By the early 90s, 80% of Nauru’s bird-shit-landmass was mined out, and Nauru was looking at an uncertain future. Their multi-billion dollar savings fund was mostly squandered on a series of desperate economic measures: they invested in real estate, building hotels and skyscrapers across the world, they sued Britain and Australia for exploitative mining (which we kind of do have to cop to.) Most notably, in 1993 they plonked $4 million dollars on a lavish West End musical called “Leonardo the Musical: A Portrait of Love”, which ranks even today as one of the worst financial disasters in London theatrical history.

So for the Republic of Nauru, the 2001 Tampa disaster was an economic godsend. Finally, by becoming Australia’s largest destination for imprisoned asylum seekers, they could trade in an economy propped up by bird shit for one supported by bat shit.

I’ve thought long and hard about why we care so damn much about Asylum seekers. It never made sense to me why we have this aggression toward the desperate. Not because people who disagree with me are irrational or bad people, but because I fundamentally believe they’re not, even when they give me every reason to believe otherwise – the refugee debate being a case in point.
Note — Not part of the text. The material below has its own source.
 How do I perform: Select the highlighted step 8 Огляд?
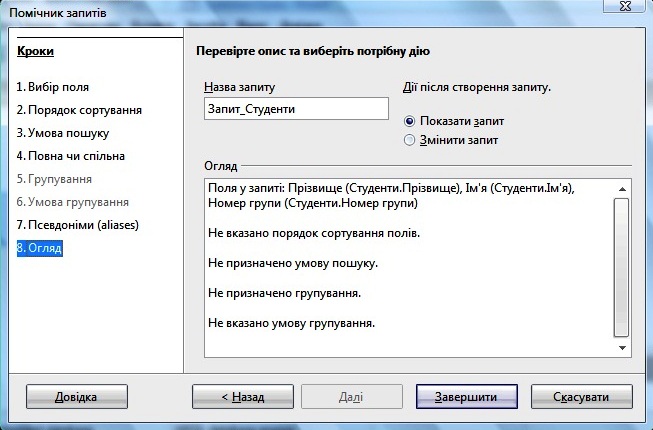tap(39, 248)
One answer was broadly put forward in Jonathan Haidt’s 2012 book The Righteous Mind. Applying moral psychology to politics, he argued that morally speaking we’re “intuitive dogs with rational tails” – and that the tail rarely wags the dog. We feel opinions instinctively and rationalise them logically – not the other way around. This is true no matter where you sit on the political spectrum.
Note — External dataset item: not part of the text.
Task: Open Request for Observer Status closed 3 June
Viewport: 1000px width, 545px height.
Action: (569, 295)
So here’s my hypothesis. I invite you to prove it wrong. There is a fundamental emotional principle of protecting the interests of the tribe. I don’t endorse it, but it’s hard to argue it exists. You can call it patriotism, racism, jingoism, religious or social prejudice – but it amounts to the same “in-group” tribalism and it exists everywhere in the world. And in every different country, it has a corresponding public policy response: America has its fence to keep out Latinos; Britain has UKIP, the BNP, and Euro-scepticism.

But I’d argue that our status as a nation of immigrants means the Pauline Hanson-style anti-immigration rhetoric popular in other countries doesn’t ring as politically palatable here. First and second generation immigrants can’t rationalise complaining about immigrants, even if they have a gut feeling about protecting what’s “good” about this country from newcomers.
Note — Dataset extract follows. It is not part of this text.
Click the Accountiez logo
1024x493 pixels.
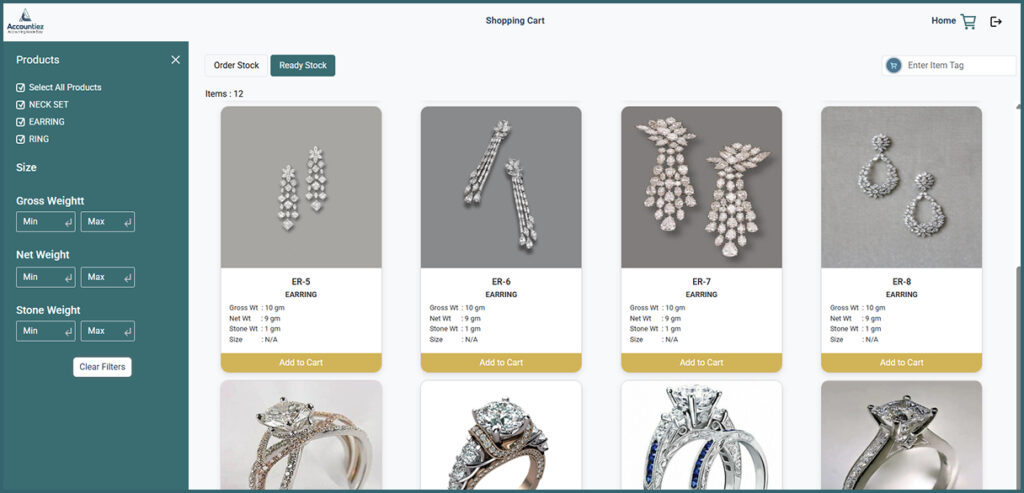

So it becomes a dispute about the means of arrival. America debates a wall to keep the Mexicans out, and we debate border patrols to “stop the boats.” Not because boat people are an actual threat, but because they challenge a mental construct of Australia as the nation of people who currently live here. Even the progressive case, founded on a moral-psychological basis that Jonathan Haidt would call Prevention of Harm, ‘stops’ the boats with little regard for the fate of the people those boats carry. After all, a stopped boatload of refugees doesn’t provide asylum to the seekers – it just shunts the problem elsewhere. I’m not comfortable with that.

The point I’d try to make is that you can have an opinion on a matter – even a matter as morally fraught as asylum seekers – and still make an attempt to understand why people disagree with you. Its advised if you want to have conversations in the real world, but if you want to change minds, build consensus, and move forward – I’d argue it’s a requirement.